[Data extract Boundary: Start]

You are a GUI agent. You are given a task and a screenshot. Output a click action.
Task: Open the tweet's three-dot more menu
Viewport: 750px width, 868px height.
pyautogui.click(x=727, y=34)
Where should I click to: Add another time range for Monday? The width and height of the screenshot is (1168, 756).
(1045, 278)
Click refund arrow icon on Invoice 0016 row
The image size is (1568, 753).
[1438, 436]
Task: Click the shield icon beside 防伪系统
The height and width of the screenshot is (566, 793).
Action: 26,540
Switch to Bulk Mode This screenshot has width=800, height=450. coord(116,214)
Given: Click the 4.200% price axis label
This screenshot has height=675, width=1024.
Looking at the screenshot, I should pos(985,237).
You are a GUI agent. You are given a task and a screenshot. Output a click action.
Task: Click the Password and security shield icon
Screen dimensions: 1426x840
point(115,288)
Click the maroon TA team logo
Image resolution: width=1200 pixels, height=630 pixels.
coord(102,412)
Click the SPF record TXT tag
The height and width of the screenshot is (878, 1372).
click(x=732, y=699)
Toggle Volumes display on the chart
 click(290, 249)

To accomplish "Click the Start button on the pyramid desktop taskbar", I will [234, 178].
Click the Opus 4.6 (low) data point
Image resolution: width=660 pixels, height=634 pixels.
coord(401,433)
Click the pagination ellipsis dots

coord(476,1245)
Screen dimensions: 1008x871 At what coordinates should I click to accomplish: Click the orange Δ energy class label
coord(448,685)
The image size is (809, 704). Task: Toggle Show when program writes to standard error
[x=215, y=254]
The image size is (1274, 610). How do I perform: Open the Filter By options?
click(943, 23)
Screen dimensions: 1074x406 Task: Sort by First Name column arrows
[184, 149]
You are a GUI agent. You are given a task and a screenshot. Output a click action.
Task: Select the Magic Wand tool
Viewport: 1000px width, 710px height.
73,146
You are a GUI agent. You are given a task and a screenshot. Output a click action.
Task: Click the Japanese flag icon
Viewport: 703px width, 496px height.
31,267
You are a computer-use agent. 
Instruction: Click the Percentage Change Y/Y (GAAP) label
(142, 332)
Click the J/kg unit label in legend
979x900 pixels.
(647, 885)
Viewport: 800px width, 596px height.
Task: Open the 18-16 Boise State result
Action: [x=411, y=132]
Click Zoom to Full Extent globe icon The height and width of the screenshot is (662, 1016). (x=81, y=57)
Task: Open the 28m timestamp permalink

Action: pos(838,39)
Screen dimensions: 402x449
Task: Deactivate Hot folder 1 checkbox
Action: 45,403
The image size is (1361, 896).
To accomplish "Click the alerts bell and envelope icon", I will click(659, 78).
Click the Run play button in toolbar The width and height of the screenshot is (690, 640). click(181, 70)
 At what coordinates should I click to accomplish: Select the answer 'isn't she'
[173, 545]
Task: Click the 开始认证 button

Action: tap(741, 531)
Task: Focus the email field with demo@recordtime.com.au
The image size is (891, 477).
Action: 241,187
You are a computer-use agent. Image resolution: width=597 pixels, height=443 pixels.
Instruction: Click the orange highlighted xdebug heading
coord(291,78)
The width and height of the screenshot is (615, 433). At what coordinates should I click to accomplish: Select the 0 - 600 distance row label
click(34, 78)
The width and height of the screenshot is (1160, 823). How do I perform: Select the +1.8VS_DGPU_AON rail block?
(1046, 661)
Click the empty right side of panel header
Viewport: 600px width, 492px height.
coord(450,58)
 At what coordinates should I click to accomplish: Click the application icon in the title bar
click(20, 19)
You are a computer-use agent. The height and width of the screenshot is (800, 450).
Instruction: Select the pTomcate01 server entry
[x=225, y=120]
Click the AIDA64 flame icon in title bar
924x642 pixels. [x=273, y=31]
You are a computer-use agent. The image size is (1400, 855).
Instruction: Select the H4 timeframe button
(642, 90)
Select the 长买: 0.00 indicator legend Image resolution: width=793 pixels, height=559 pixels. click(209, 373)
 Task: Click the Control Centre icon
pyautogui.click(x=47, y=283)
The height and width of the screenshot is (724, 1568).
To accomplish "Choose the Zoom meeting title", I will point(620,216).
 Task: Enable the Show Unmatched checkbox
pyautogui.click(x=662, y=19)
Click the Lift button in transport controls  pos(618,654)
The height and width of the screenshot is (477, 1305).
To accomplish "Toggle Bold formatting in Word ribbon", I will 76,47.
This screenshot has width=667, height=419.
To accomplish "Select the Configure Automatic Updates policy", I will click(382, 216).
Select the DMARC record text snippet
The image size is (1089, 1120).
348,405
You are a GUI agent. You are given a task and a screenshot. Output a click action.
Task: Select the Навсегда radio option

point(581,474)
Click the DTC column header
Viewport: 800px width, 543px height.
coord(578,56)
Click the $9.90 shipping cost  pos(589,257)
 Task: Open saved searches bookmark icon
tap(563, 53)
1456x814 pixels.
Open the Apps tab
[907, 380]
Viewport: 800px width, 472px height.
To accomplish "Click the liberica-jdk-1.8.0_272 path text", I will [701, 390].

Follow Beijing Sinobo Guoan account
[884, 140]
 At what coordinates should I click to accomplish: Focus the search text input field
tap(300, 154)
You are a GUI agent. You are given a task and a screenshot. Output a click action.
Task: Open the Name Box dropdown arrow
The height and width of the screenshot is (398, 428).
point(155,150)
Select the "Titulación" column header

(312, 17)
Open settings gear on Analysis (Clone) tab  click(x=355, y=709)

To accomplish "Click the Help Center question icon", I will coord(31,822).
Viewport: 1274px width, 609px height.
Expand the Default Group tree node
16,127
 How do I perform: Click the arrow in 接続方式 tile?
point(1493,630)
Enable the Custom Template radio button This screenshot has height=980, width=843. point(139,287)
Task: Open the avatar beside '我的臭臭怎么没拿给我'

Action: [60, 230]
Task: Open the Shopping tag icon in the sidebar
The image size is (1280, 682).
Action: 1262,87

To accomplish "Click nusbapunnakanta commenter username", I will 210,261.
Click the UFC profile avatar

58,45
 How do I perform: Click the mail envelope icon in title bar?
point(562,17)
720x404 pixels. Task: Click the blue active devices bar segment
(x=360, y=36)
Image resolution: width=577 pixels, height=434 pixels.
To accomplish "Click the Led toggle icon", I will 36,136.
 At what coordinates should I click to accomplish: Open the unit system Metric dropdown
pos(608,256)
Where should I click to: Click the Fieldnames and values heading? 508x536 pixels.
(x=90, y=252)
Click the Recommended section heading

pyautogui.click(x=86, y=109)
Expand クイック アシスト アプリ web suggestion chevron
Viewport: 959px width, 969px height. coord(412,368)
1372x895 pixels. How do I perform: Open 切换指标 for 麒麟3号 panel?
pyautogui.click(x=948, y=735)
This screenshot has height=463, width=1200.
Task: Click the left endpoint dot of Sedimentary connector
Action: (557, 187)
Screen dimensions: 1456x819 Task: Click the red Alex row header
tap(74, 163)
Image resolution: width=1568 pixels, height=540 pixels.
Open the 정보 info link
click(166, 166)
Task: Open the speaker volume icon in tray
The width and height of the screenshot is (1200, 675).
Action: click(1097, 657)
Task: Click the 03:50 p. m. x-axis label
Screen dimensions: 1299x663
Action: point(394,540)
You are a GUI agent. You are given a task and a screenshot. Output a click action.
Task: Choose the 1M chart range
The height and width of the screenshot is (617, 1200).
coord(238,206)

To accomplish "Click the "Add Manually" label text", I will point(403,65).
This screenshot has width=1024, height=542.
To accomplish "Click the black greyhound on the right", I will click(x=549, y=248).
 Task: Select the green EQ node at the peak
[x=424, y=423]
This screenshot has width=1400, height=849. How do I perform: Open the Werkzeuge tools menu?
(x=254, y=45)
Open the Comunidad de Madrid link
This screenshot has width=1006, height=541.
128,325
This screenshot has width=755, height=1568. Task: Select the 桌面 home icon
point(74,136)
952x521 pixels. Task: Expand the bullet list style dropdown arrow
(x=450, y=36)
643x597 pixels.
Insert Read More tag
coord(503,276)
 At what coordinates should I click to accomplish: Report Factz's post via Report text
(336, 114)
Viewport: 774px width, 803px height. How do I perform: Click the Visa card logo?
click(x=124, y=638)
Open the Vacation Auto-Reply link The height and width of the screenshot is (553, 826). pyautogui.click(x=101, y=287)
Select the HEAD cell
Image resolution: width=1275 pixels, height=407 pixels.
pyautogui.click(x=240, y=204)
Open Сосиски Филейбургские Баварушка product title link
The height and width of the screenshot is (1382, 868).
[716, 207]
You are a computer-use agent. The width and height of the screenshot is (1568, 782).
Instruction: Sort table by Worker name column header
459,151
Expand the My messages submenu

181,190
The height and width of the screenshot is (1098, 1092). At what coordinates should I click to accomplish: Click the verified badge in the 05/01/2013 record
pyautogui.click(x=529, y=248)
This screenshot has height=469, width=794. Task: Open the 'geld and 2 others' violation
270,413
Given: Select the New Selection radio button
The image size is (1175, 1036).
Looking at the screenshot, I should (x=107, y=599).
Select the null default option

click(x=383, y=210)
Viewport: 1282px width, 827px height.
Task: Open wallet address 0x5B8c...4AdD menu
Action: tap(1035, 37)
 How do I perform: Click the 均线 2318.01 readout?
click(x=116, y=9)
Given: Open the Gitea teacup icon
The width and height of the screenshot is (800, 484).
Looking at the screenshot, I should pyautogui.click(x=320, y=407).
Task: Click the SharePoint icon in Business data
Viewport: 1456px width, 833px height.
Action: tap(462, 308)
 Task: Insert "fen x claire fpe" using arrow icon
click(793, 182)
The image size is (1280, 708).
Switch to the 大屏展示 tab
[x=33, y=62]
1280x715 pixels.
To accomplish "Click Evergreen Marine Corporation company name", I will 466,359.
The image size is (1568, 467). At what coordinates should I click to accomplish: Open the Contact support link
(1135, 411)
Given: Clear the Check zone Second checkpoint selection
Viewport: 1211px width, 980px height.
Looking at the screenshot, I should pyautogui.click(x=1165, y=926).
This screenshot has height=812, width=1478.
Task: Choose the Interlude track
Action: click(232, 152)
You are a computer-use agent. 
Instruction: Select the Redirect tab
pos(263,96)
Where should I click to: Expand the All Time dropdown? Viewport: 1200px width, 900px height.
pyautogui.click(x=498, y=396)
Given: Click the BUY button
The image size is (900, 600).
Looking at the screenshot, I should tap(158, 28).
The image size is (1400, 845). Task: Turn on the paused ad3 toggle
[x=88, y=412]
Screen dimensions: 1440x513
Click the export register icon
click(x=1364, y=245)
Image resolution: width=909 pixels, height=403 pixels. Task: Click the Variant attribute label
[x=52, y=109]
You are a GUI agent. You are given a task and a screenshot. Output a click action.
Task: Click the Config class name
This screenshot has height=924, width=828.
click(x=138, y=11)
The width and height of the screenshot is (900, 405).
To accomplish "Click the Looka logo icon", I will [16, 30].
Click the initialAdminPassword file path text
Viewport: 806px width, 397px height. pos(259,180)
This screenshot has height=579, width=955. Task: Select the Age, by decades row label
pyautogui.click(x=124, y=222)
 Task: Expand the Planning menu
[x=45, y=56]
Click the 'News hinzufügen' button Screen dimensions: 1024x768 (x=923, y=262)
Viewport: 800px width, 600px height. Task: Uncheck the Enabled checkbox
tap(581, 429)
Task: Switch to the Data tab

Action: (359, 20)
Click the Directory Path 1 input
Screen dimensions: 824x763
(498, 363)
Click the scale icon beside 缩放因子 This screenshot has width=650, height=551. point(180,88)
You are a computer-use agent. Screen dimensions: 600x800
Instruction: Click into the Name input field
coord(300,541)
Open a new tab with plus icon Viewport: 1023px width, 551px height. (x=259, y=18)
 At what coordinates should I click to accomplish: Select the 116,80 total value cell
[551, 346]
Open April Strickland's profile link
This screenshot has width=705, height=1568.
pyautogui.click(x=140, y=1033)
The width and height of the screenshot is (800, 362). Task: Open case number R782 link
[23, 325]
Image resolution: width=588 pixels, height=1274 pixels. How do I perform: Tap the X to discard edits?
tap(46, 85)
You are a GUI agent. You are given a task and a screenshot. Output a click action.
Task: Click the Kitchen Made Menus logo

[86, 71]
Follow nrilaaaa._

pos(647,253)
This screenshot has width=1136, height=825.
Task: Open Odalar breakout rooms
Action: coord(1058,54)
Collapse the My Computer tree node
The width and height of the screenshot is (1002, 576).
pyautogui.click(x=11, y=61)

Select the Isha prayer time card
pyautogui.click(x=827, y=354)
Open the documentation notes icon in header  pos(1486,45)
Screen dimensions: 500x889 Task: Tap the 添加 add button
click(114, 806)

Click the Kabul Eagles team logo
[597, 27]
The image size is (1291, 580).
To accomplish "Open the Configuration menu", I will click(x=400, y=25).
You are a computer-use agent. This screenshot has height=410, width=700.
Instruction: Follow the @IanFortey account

[Data extract Boundary: End]

_What this task involves_. Write out the lines from the one containing "The width and height of the screenshot is (800, 362)." through the last line of the records above. Include both of those lines and nothing else.

_Answer to the exercise_.
The width and height of the screenshot is (800, 362). Task: Open case number R782 link
[23, 325]
Image resolution: width=588 pixels, height=1274 pixels. How do I perform: Tap the X to discard edits?
tap(46, 85)
You are a GUI agent. You are given a task and a screenshot. Output a click action.
Task: Click the Kitchen Made Menus logo

[86, 71]
Follow nrilaaaa._

pos(647,253)
This screenshot has width=1136, height=825.
Task: Open Odalar breakout rooms
Action: coord(1058,54)
Collapse the My Computer tree node
The width and height of the screenshot is (1002, 576).
pyautogui.click(x=11, y=61)

Select the Isha prayer time card
pyautogui.click(x=827, y=354)
Open the documentation notes icon in header  pos(1486,45)
Screen dimensions: 500x889 Task: Tap the 添加 add button
click(114, 806)

Click the Kabul Eagles team logo
[597, 27]
The image size is (1291, 580).
To accomplish "Open the Configuration menu", I will click(x=400, y=25).
You are a computer-use agent. This screenshot has height=410, width=700.
Instruction: Follow the @IanFortey account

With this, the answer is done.